Record set START

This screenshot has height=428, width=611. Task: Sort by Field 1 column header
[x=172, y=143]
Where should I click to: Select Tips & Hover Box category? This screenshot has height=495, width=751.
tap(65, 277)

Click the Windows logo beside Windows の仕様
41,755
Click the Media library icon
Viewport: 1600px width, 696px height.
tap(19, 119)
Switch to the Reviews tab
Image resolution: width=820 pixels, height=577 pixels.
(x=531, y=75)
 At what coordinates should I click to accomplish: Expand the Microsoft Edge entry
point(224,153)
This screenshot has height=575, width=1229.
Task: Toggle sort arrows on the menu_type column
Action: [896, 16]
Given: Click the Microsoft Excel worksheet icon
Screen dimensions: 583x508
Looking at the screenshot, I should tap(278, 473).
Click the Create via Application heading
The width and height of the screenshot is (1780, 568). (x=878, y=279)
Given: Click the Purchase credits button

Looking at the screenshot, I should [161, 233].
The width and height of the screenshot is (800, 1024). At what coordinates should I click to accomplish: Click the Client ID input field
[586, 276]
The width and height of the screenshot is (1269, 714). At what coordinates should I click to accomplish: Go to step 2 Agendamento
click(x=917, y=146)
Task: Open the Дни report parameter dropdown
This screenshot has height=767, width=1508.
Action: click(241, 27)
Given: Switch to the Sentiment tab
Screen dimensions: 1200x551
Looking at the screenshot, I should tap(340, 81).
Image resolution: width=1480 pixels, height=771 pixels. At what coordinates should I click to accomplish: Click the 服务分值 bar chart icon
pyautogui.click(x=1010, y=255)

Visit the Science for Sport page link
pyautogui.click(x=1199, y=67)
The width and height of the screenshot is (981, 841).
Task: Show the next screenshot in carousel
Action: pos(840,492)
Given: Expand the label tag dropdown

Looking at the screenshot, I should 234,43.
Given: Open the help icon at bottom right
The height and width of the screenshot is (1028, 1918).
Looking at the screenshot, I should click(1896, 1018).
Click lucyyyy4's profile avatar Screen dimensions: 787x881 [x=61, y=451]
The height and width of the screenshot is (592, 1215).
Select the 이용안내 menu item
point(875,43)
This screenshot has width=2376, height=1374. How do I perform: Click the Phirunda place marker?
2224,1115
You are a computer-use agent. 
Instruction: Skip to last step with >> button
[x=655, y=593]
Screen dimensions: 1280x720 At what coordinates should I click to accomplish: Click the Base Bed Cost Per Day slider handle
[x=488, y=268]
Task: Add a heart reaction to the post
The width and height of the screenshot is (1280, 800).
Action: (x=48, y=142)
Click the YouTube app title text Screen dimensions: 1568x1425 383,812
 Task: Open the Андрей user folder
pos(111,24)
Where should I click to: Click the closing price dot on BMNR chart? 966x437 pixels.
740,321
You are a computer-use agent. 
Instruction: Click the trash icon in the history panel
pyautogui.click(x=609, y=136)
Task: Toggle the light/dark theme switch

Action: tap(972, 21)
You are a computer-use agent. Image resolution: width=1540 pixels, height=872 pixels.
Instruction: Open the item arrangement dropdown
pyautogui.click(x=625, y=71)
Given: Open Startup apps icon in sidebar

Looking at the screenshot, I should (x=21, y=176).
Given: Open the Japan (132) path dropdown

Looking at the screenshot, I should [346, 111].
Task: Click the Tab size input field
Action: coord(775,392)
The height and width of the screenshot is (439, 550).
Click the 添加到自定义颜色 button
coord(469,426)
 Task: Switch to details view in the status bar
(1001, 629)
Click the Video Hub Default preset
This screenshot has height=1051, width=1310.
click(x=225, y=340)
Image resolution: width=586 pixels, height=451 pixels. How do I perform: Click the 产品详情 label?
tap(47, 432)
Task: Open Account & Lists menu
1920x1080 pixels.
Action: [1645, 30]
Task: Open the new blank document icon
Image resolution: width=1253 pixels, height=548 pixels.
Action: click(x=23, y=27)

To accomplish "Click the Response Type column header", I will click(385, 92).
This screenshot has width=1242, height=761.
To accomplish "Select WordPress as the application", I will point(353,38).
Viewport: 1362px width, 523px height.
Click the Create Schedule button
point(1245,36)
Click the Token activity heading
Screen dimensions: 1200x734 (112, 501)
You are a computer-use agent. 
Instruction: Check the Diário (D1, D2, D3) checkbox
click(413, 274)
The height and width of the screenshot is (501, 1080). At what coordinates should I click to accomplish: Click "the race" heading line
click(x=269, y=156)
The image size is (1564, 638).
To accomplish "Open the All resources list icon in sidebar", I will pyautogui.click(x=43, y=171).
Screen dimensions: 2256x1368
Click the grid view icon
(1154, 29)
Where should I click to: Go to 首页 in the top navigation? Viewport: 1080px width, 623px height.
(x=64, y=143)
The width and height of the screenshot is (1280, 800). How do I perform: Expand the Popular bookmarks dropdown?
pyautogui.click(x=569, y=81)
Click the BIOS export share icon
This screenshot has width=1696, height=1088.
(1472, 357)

Record set END

Work request:
State the count of lines above containing the string "will", and add nothing to it.

Output for this task:
3